Sweet Pastry with Mascarpone Cream filling
Not one to let food go to waste, the dough scraps were re-rolled and baked as maple leaf cookies.....not as tender as the tart shells from the first rolling, but still very respectable sugar cookies.
The Mascarpone Cream filling was heavenly.....rich, creamy and a little tangy, made of lightly sweetened mascarpone cheese and Crème Fraîche* with a little vanilla bean paste (instead of essence). Much easier and far more delicious than a traditional pastry cream and with no cooking involved.
I baked the pastry shells from frozen early in the morning (I had made and frozen them a week before) and filled them just before serving.

*Crème Fraîche 
This product is quite expensive here so I prefer to make my own for a fraction of the cost. There are several recipes for homemade on the internet....I use this ratio of buttermilk to cream and it always works:

1 Tbsp buttermilk
1 cup/240ml whipping cream (35% fat)

Mix the ingredients together and allow to sit, covered, 10-24 hours at room temperature until thickened. Refrigerate.  

The recipes for Tartlets with Fresh Berries, Sweet Pastry, Pre-Baked Cases and Mascarpone Cream are from the book Ottolenghi: The Cookbook, by Yotam Ottolenghi.


  1. Oh my goodness...you have really outdone yourself with these gorgeous strawberry tartlets. They are simply stunning! The pastry dough looks perfect and I just love the sound of the mascarpone filling. Such a gorgeous dessert.

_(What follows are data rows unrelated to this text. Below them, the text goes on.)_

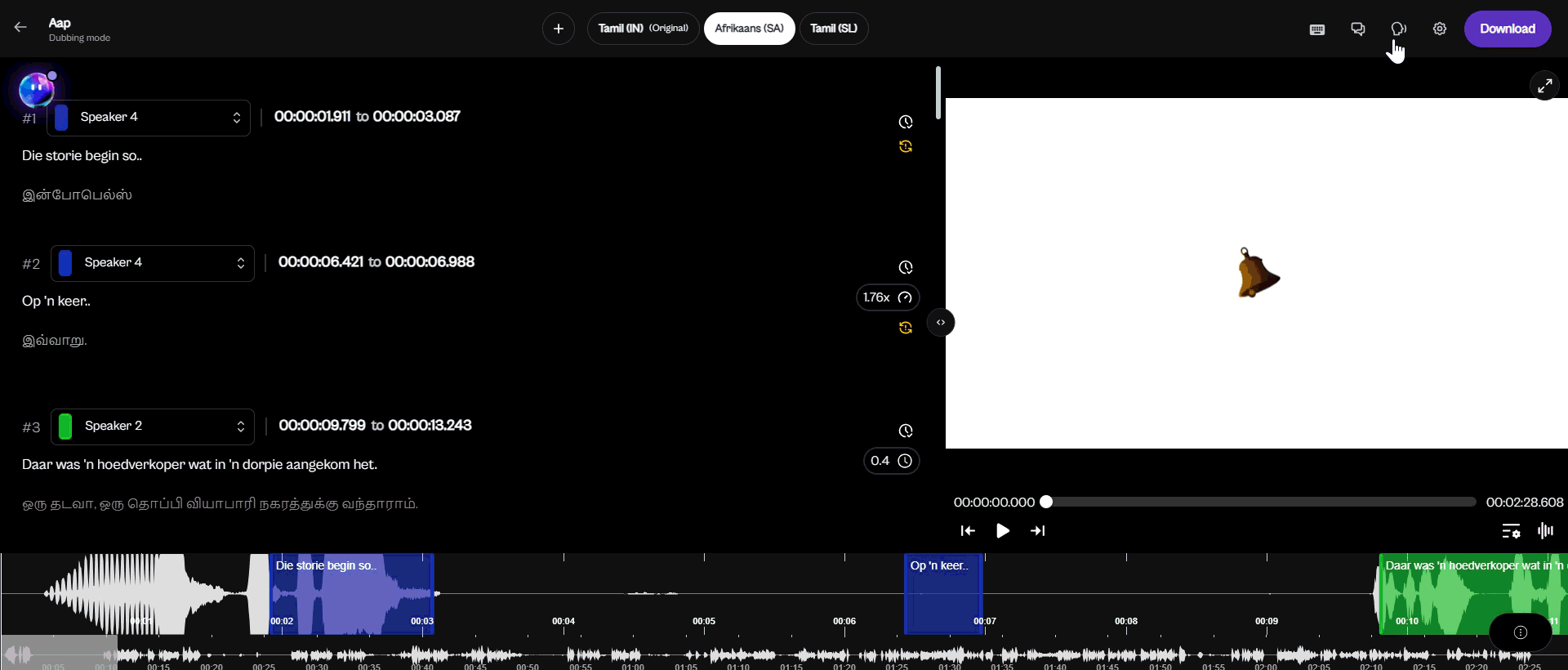Expand Speaker 2 dropdown for segment #3
1568x670 pixels.
click(x=153, y=427)
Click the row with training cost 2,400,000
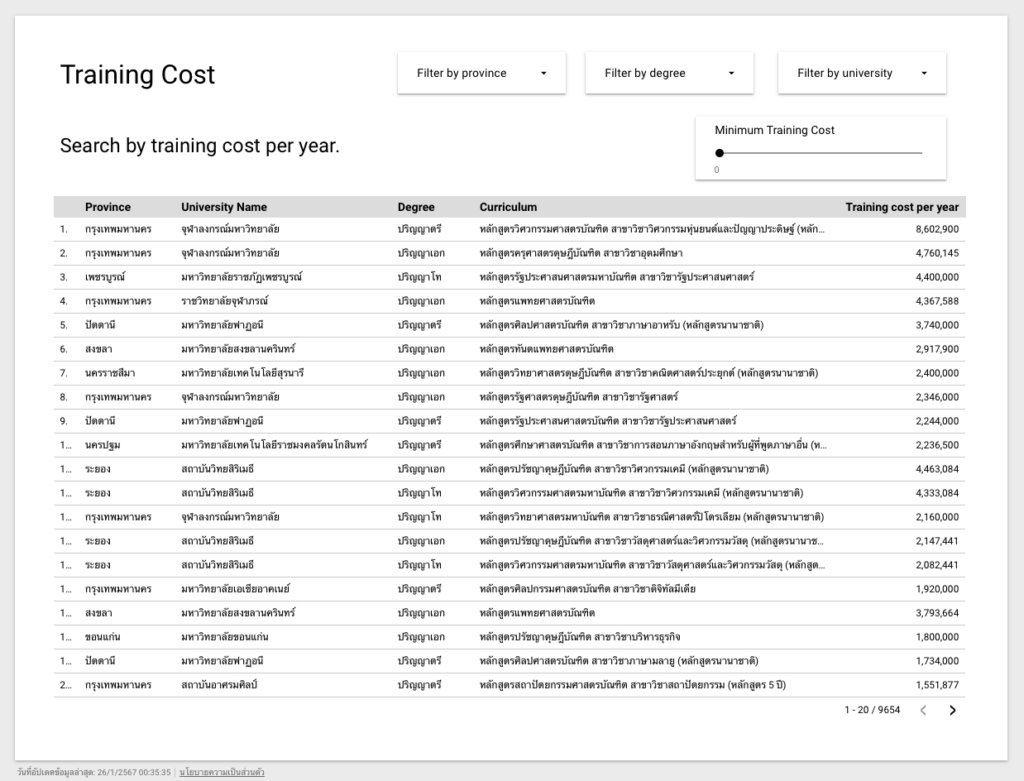This screenshot has height=781, width=1024. coord(509,373)
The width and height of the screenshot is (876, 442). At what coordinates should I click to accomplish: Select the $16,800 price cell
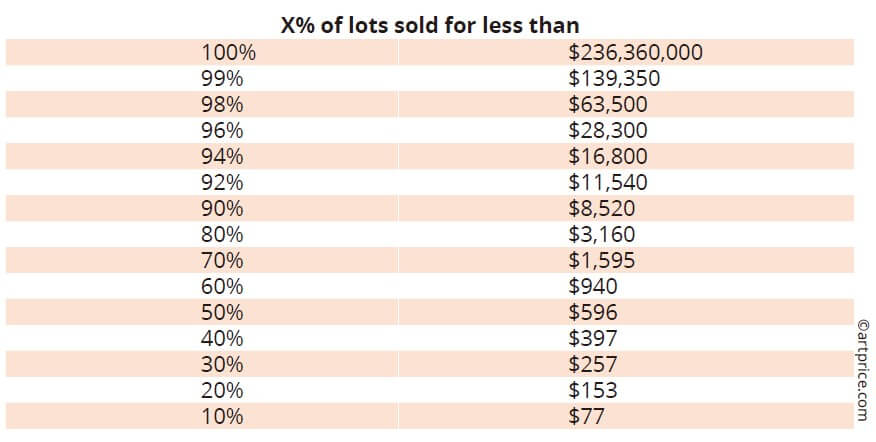(x=608, y=155)
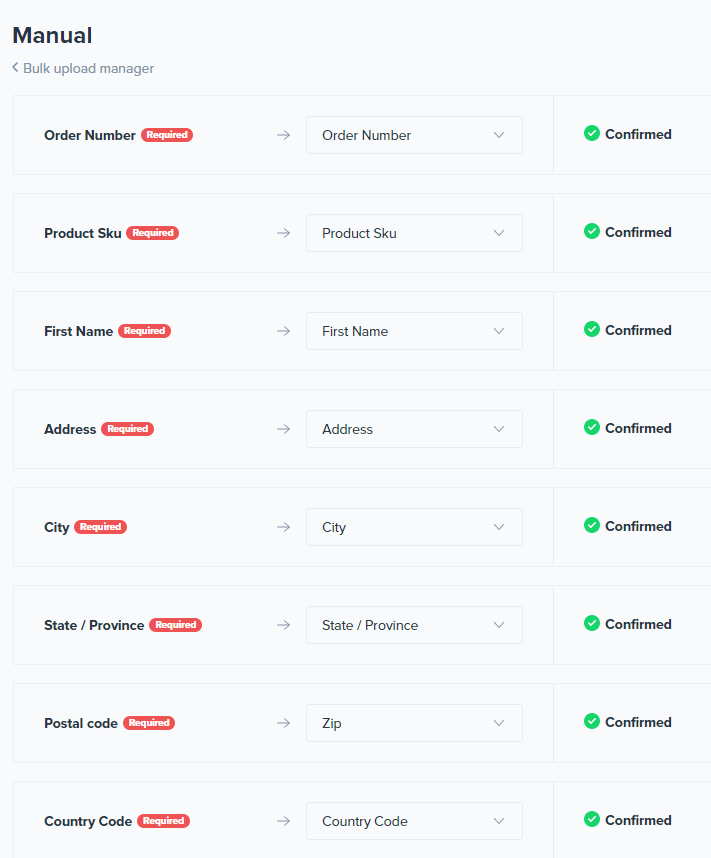Click the Manual page heading
The image size is (711, 858).
[52, 35]
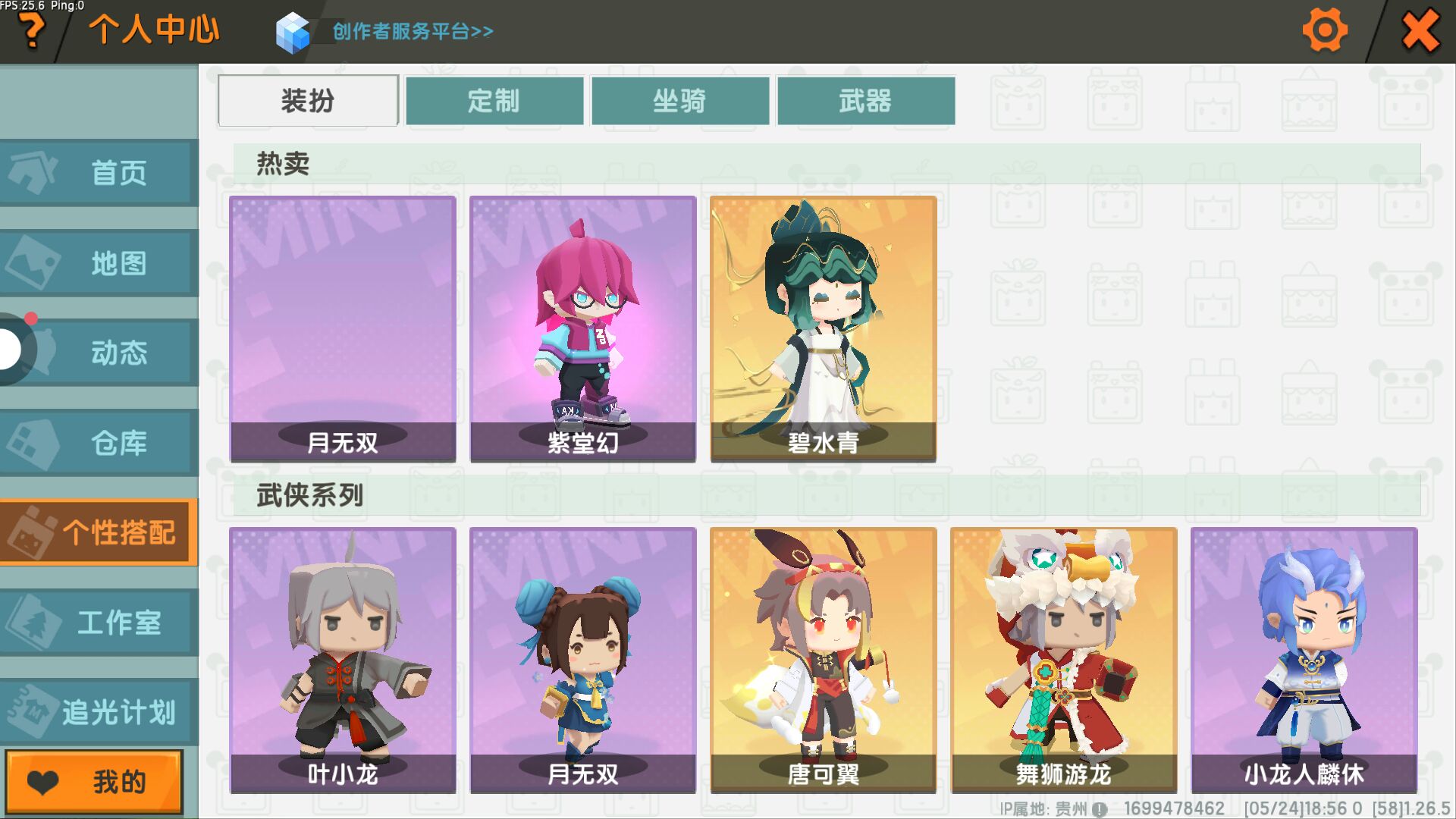The image size is (1456, 819).
Task: Click the tree book icon for 工作室
Action: point(33,622)
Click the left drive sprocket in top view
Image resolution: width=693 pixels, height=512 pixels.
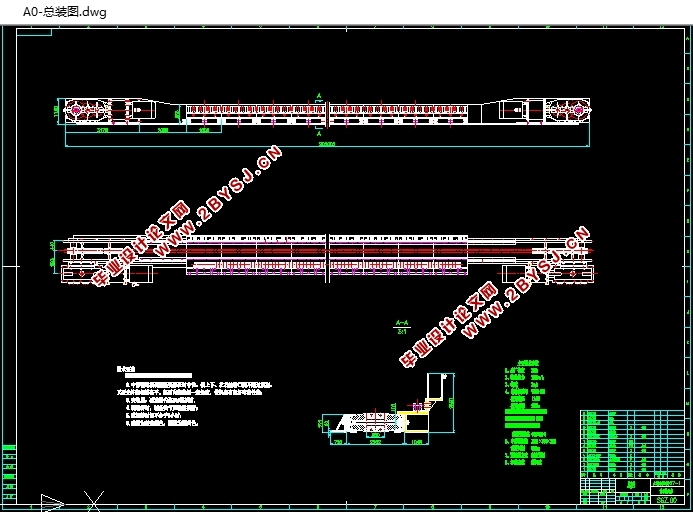point(87,110)
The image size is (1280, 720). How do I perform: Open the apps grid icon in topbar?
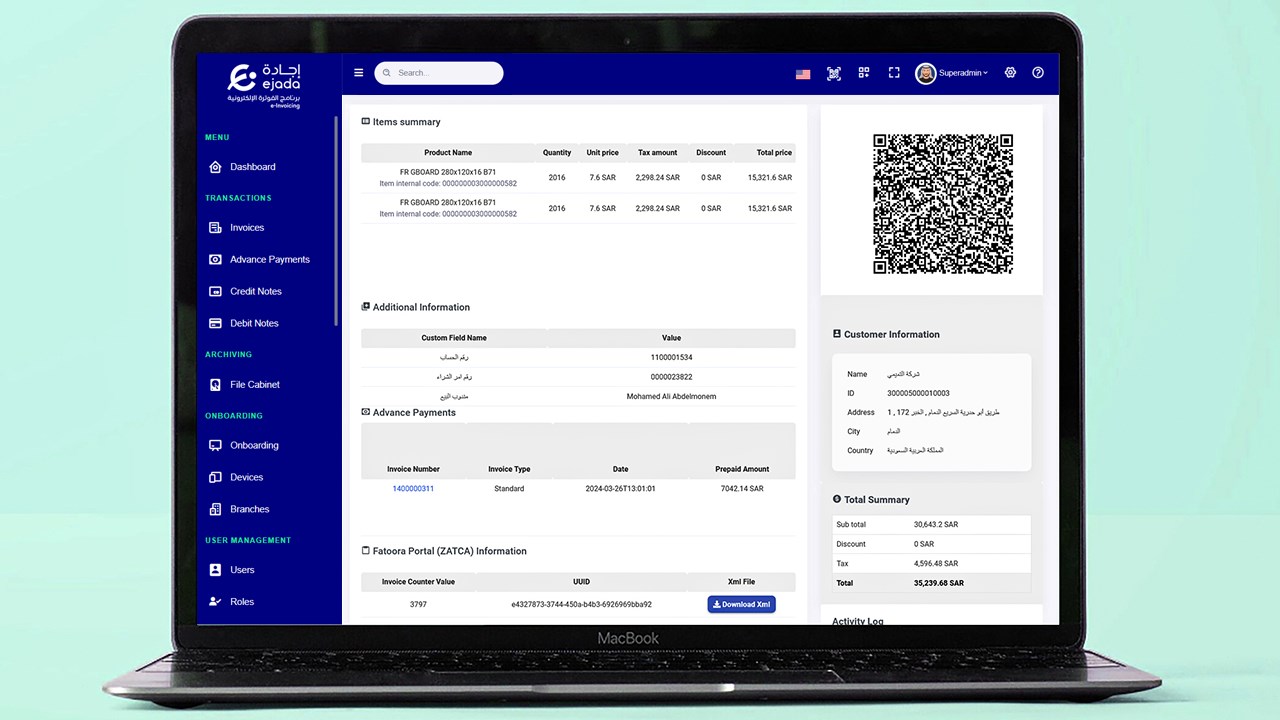pyautogui.click(x=863, y=72)
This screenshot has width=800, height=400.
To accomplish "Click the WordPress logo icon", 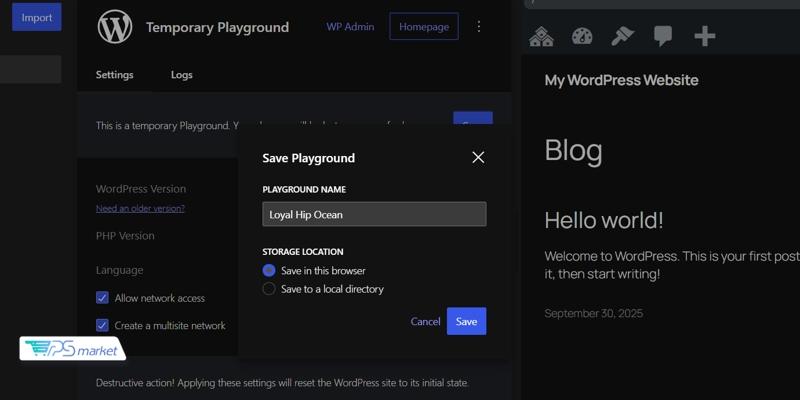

    P.S. I wanted to tell you that I added you to the hummus roundup that is currently posted over at IHCC. Thanks for joining in the hummus fun!

  2. Your tartlets are beautiful and so are your photos.

  3. How gorgeous are these tartlets! I just can't stop staring at them!

  4. Your tartlets looks so pretty and delicious! I am seriously craving for some right now! Beautiful vibrant choice for the red theme this week!

  5. Oh my these little tarts look delectable! They also make me yearn for strawberries & Summer! This is most definitely one to book mark "must make come summer"

  6. You are really making me jealous with these little tarts. We won't see decent strawberries here really until December, but I think this will be one of the first things I'll be making when they do appear.

  7. Your tartlets are just gorgeous--loving that mascarpone cream. Perfect for the season. ;-)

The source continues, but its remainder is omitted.